Our project aims at using IaaC’s envelope for evaporative cooling to lower the temperature both inside and outside of the building and to combat urban heat island effect. Our project is focused on the effects of urban heat island effect in the city of Barcelona. Urban heat island effect occurs in urbanized areas and it is an increase in temperature compared to the surrounding rural areas. There are multiple causes for this condition. The main cause is the lack of permeable surface which prevents the heat from being absorbed into the ground and traps the heat in the city, this occurs from a lack of green spaces. This is a major problem in Barcelona specifically as the city is below the World Health Organization’s limit for green spaces. Pollution and engine heat from cars also contribute to the rise in temperature in urban settings. In our research we discovered that two neighborhoods in Barcelona which have heavier traffic surpass the European Union’s NO2 limit. Poblenou, where IaaC is located, is right on the limit indicating that it could easily increase and needs to be monitored. Building heights also impact urban heat island effect as their height restricts wind from passing through and cooling the area. The buildings in Barcelona contribute to this factor as 59% of structures in the city are considered high-rise. Building equipment, lighting and occupants all create heat that is given off from buildings and add to temperature increases in the city.
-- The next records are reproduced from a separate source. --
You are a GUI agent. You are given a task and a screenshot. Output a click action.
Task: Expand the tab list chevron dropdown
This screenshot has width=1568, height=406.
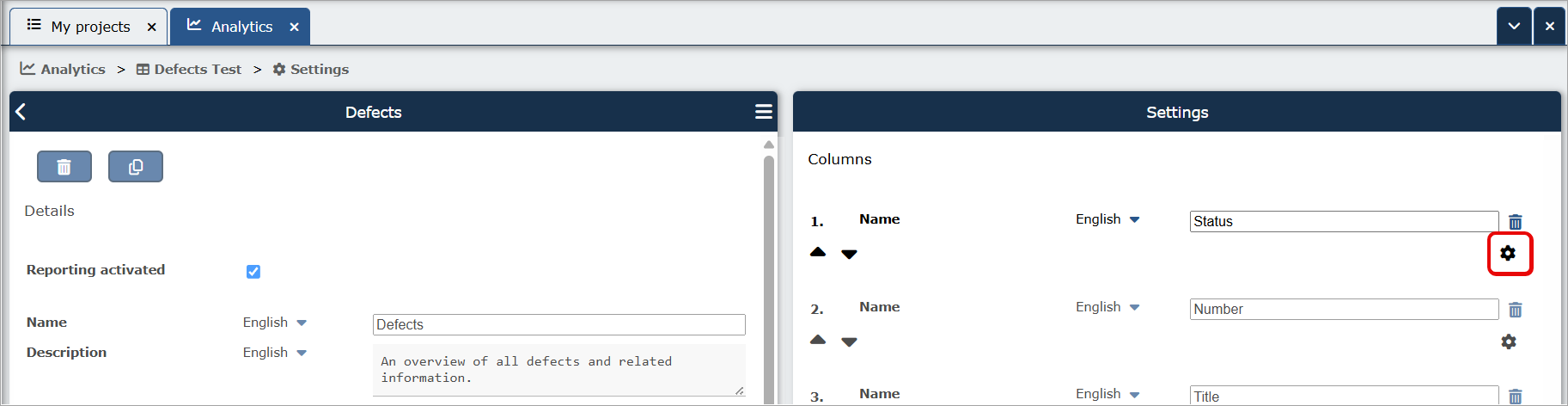pos(1514,26)
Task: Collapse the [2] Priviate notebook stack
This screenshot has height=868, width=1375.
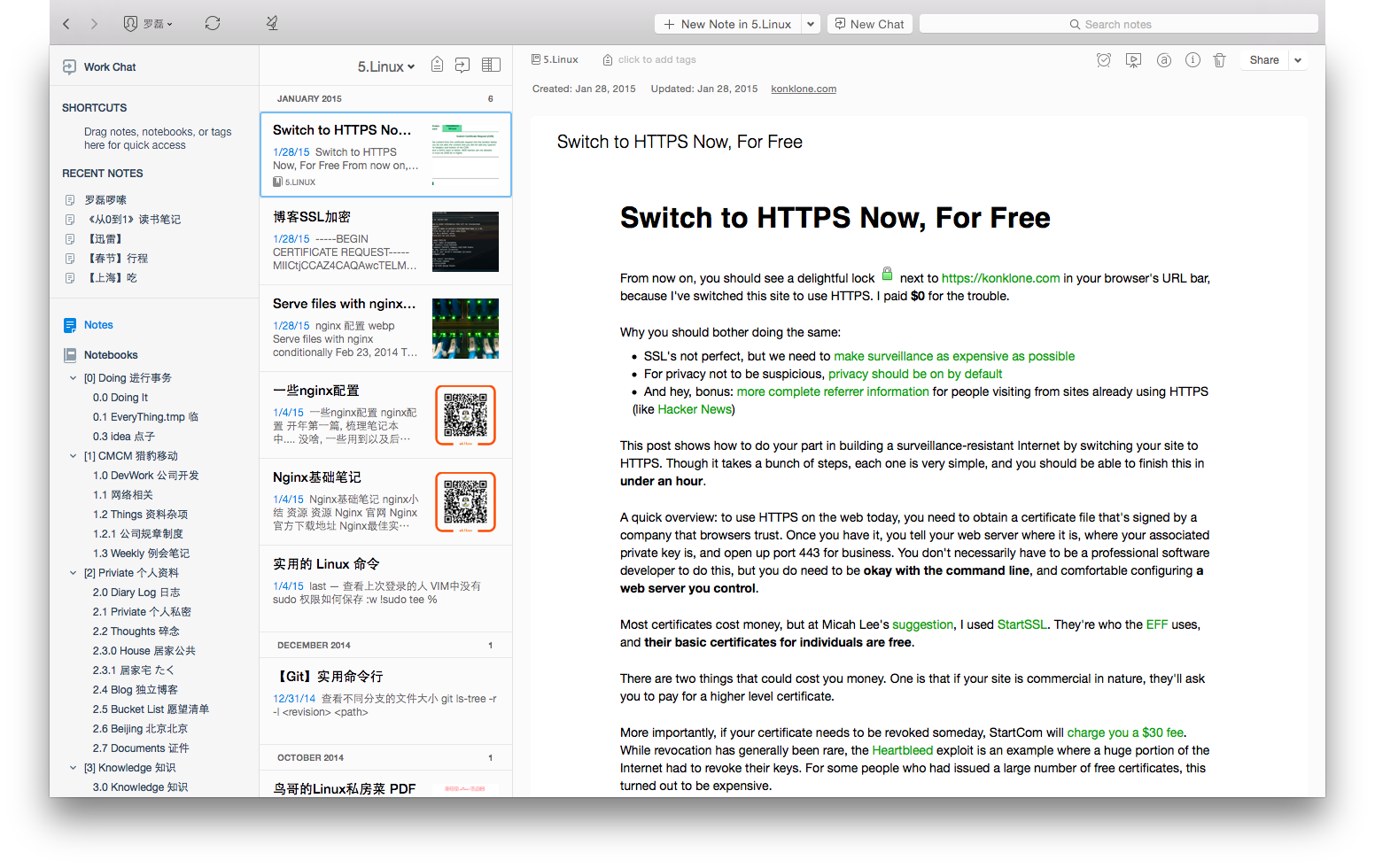Action: [73, 573]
After studying urban heat island effect we looked into ways to combat it.  Our initial research and analysis led us to the use of humidity as we discovered that the humidity in Barcelona is consistently high throughout the year. We decided to utilize this humidity for evaporative cooling as Barcelona is in a suitable region for this method. Through our experimentations we discovered that a thin mesh would be most successful in capturing humidity from the air. Tighter mesh works better to collect water from the air and more joints allow the captured humidity to condense into droplets and move quicker through the mesh. From further experiments we came to the conclusion that a combination of a thin mesh layer, backed with hydrogel would work best to capture humidity from the air and store for evaporative cooling. Hydrogel expands as it absorbs water, that water is stored and later released into the air for cooling. We would apply the mesh and hydrogel panels to the inside and outside of the Iaac façade. Our project would also use recycled greywater from the building when humidity does not provide enough water for cooling. The greywater would pass through a UV purifier and then flow through pipes to the façade where the recycled water would seep into the panels for an extra cooling effect.


Our project aims to create a sustainable cooling solution for both the IaaC building and the city of Barcelona through the use humidity and recycled greywater. Urban heat island effect is not an issue that affects only Barcelona, it is a global issue and our project could be used to cool cities around the world.